EXERCISE BRIEF: Write out every record again, exactly.

------------------------------

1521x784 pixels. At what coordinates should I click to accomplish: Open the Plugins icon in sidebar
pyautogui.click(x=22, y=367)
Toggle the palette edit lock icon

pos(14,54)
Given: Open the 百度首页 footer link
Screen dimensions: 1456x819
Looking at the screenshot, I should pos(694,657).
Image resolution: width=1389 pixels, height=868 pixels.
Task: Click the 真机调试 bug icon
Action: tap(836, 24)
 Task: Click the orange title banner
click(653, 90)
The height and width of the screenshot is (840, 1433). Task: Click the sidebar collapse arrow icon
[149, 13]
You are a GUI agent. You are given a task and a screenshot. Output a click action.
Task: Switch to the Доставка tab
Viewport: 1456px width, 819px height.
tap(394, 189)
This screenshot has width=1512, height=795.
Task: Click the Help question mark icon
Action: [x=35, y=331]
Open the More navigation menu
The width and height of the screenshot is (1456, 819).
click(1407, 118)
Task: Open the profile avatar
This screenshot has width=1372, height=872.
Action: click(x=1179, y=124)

------------------------------

RESPONSE FOR THIS EXERCISE:
1521x784 pixels. At what coordinates should I click to accomplish: Open the Plugins icon in sidebar
pyautogui.click(x=22, y=367)
Toggle the palette edit lock icon

pos(14,54)
Given: Open the 百度首页 footer link
Screen dimensions: 1456x819
Looking at the screenshot, I should pos(694,657).
Image resolution: width=1389 pixels, height=868 pixels.
Task: Click the 真机调试 bug icon
Action: tap(836, 24)
 Task: Click the orange title banner
click(653, 90)
The height and width of the screenshot is (840, 1433). Task: Click the sidebar collapse arrow icon
[149, 13]
You are a GUI agent. You are given a task and a screenshot. Output a click action.
Task: Switch to the Доставка tab
Viewport: 1456px width, 819px height.
tap(394, 189)
This screenshot has width=1512, height=795.
Task: Click the Help question mark icon
Action: [x=35, y=331]
Open the More navigation menu
The width and height of the screenshot is (1456, 819).
click(1407, 118)
Task: Open the profile avatar
This screenshot has width=1372, height=872.
Action: click(x=1179, y=124)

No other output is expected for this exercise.